À preuve, un bel article dans les Annales de mai 1999, qui a pour titre « Historiographie et légende au Maghreb, la Kâhina ou la production d’une mémoire[4] ». On y montre comment est né ce mythe qui consiste à faire valoir que l’islam, en occupant le pays, a civilisé la Berbérie. C’est aussi, dit le mythe, que ces Berbères sont originaires de Terre sainte, de Canaan. Analyse pertinente, inspirée des méthodes de Lucette Valensi[5]. Un trait étonne, pourtant : le fait que la Kâhina soit juive, ou réputée telle, ne suscite pas le moindre commentaire, sauf pour rappeler que l ‘historien Ibn Khaldoun (1332-1406) l’a mentionné. Un autre article, de David Schroeter, spécialiste de la Méditerranée juive, énonce cette observation : ce sont les Juifs de la côte qui associent les Juifs de l’intérieur aux Berbères. Il opère ainsi une différenciation entre les Juifs de la côte et ceux de l’intérieur, ce qui corrobore les propos de Jean Cohen, juif d’Oran. Il y aurait donc eu de « vrais» Juifs venus de Palestine à l’époque de la diaspora, et des Juifs «moins vrais». Pour Schroeter, venant de la côte, cette distinction soulève un doute sur la réalité du fait lui-même : or que seuls des Juifs de la côte l’affirment ne signifie pas nécessairement que ce qu’ils disent est vrai, ou faux ; car ce n’est pas parce que ce sont seulement des Juifs de la côte qui le disent qu’il n’aurait pas pu y avoir des Juifs de l’intérieur d’origine berbère[6]. Sans parler du cas que nous n’évoquons pas ici, de ces Juifs de la côte, à Tunis par exemple, qui, au XXe siècle, se disent parfois d’origine berbère pour ne pas être confondus avec les Arabes[7].

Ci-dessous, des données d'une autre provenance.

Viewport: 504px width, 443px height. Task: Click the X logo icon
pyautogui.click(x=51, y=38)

Ajoutons ce troisième problème que les historiens abordent peu : celui des conversions au judaïsme, alors que le fait est avéré à plusieurs époques de l’Histoire. Est-ce parce que la tradition occidentale a toujours fait valoir que les Juifs se considéraient comme le « peuple élu» qui ne convertissait pas les autres, et, ajoute Léon Poliakov, pour conforter cette idée, qu’ « il n’a pas existé de missionnaires juifs alors qu’il y avait des missionnaires chrétiens[8].» ? Y avait-il alors seulement un vague prosélytisme, par capillarité ? Pour rendre plus forte cette idée qu’il n’y a pas eu volonté de convertir, Martin Goodman ajoute que « l’idée des chrétiens de convertir n’est pas une idée venue des Juifs[9] » - ce qui est une autre question.

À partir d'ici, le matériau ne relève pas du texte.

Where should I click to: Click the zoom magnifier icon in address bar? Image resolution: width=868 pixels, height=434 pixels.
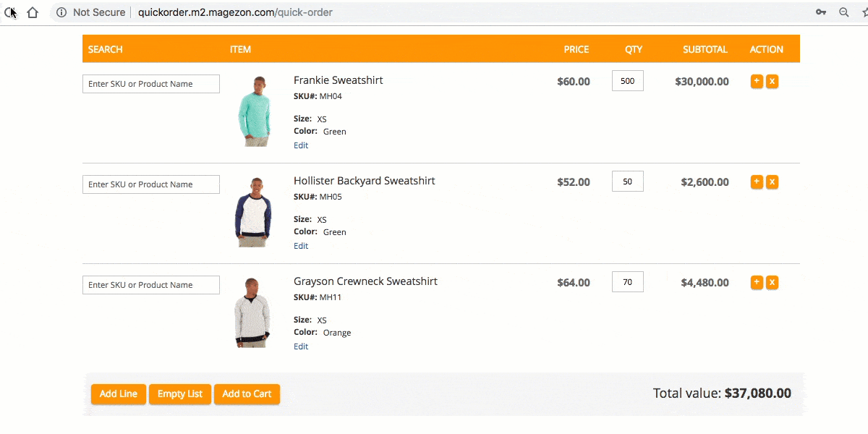(x=843, y=12)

Comment expliquer alors que John Davidson, un explorateur et missionnaire anglais du XIXe siècle, ait pu voir, en 1835, dans les montagnes de l’Atlas « plus de cent villages juifs berbères» ? Il ajoutait que « ces Juifs ressemblaient aux Berbères plus que les Juifs des autres pays ». La remarque est intéressante puisque ce texte est antérieur aux considérations des ethnologues, anthropologues, etc., et autres pères du « racisme scientifique[10] ».

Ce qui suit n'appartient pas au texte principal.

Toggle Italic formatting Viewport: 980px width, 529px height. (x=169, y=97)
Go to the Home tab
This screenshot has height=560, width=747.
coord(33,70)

Les Berbères sont les habitants autochtones de l’Afrique du Nord. C’est un mythe construit au temps de l’islam qui situe leur origine en Palestine, qu’ils soient juifs ou pas ; mais il y a eu également de vrais immigrés juifs qui, bien auparavant, seraient venus de Palestine. Or, ce ne sont tout de même pas ceux-ci, les Juifs des deux diasporas, celle de Babylone en 587 avant Jésus-Christ, celle de l’époque romaine aux temps de Vespasien, qui ont été jusqu’à Tombouctou, qui sont les ancêtres des Falachas noirs d’Éthiopie, ou qui faisaient le commerce des plumes d’autruche dans le Noul, Lamtat ou le Dar’a, ces oasis qui se trouvent à la limite du Sénégal, dans ces régions de Mauritanie où l’islamisation a précédé l’arabisation[11]. La judaïsation a pu et a dû se faire par contiguïté.
Il y aurait eu ainsi deux catégories de Juifs autour du sud de la Méditerranée. La « chaîne continue », disent A. Udovitch et L. Valensi, qui va au moins de l’Égypte à Djerba et qui comprend des Juifs sans doute venus à une époque antérieure, en diaspora, et qui occupent les côtes[12]. . Dans l’intérieur, aussi bien en Constantinois qu’à
Tombouctou ou dans le haut Maroc, il y avait eu des Juifs qui -au dire des témoins pour le Maroc, et concordant avec d’autres dires pour l’Algérie et même pour la Tripolitaine – sont différents[13].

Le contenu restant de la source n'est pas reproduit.